AI Gold Rush: How to Build a Better AI Startup
Business + ManagementConferencesStartupsWest 2018posted by Elizabeth Wallace, ODSC September 25, 2019 Elizabeth Wallace, ODSC
We’re in the midst of an AI “gold rush.” It’s not just people working directly with AI, but the entire ecosystem that’s changing. Even fields affected by AI are innovating within the infrastructure, causing new use cases and new ways of thinking about AI.
It’s an exciting time to be working within AI. A lot of money is going into the space while startups continue to revolutionize the entire stack. There are lots of challenges, however, and starting something in AI because that’s what everyone is doing isn’t quite the answer. The biggest challenge in the coming years will be the uniqueness of creating something in this space.
[Related Article: 4 Examples of Businesses Solving Problems with AI]
Divya Jain, Director at Adobe Sensei, hopes to help give startups some advice for building a successful venture in this new space.
Providing uniqueness has a few constraints. The AI gold rush is filled with people navigating the same space, so you’ll have to consider these things while building your product or service:
- Problem complexity: There are so many angles. Providing value will come in the form of a unique approach to a problem or offering a unique perspective.

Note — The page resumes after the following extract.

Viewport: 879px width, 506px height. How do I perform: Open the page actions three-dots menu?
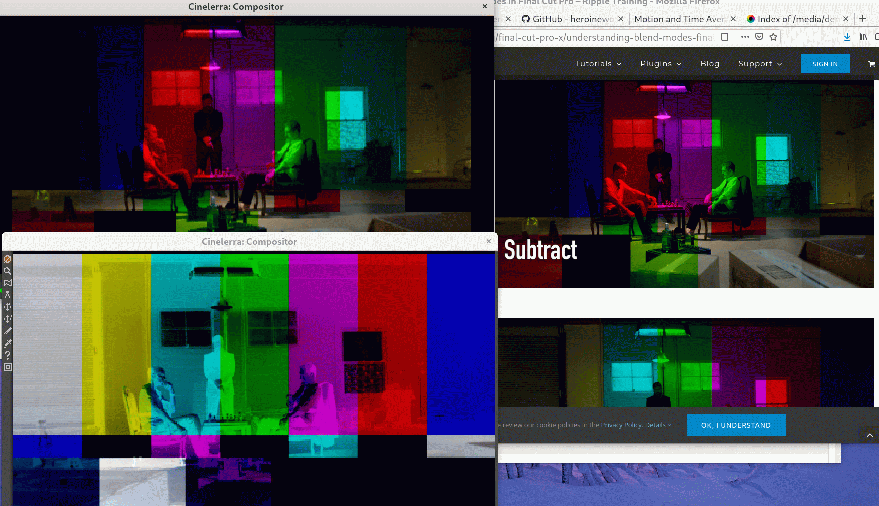coord(745,37)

- Resource availability: You can’t compete with organizations like Google or Amazon when it comes to data. Your compute power can’t keep up either. Scaling out will take some creativity when it comes to data and the computing power you need. You’ll need the capital to support your growth and scale.
- Timelines: Experiments can take a while still with some algorithms. You must balance the fast pace of the business world with the slow nature of working with big data. You need a good feedback loop, and you must plan accordingly.
Despite these challenges, there are plenty of reasons to keep working with AI. The field is an exciting venture regardless of those challenges, but for Jain, there are four different things vital to making progress.
The main focus is to figure out how AI can solve a problem. The biggest question would be, “Do you need it in the first place?” Many business problems can be solved without it. Just because a difficult problem doesn’t have an easy solution, it doesn’t mean you automatically use AI.
You must consider your market when you’re creating your AI solution. If your initiative overcomplicates the problem simply to work in a buzzword, it’s not going to survive. If your initiative doesn’t have a clear ROI, it’s not going to work.
However, if you have the right kind of data and a simple solution, you might have a workable idea. Business needs value, and so much of that depends on the historical data available. Even if you have a viable solution, if the cost is too high, it’s still not going to work.
The takeaway: If you can think through a whole problem and not just the immediate problem, you can potentially create business value.
Looking at your problem in a vacuum isn’t going to help you get to your product. Instead, leveraging the ecosystem will allow you to grow and scale faster. Building from scratch may seem like a solid idea, but you’ll be behind your competitors, especially those enterprise companies.
The takeaway: Using free data sets or pre-trained tools will get you from point a to point B faster.
Your end to end pipeline should consider the existing ecosystem and have a sustainable flow. Even more so, considering what kind of answers your AI gives you and how it arrived at that solution will help your solution.
In a business setting, you’d never be settled with wondering how a colleague arrived at an answer and receiving a simple “Because I know.” You’d interrogate that answer until the methodology was clear. AI is no different. If you can’t interrogate your algorithm for the same why, you may never discover why your solution doesn’t quite work.
The takeaway: Interrogating your process and your algorithms
Doing work with other organizations can help you scale. Your solution potentially complements the work others are doing, and that could open doors for you to acquire the data you need even when you’d normally never have access.
Jain doesn’t believe you always have to have an eye on enterprise partnerships. Keeping an open mind about who might complement your solutions and vice versa could open up your access in ways that you’d never reach on your own timeline. For scale, that’s a critical factor.
[Related Article: 10 Startups Killing the AI Game]
The takeaway: There are no lone wolves in AI development.
Providing Unique Value During the Rush
Divya Jain believes that startups can still offer unique perspectives to our problems, but they must keep in mind her four core components. Trying to build a solution from scratch all on your own may make a good story, but it’s likely to put you behind the curve in an already fast-moving ecosystem. Keeping an open mind and building relationships could be the way you finally begin to stand out from the crowd.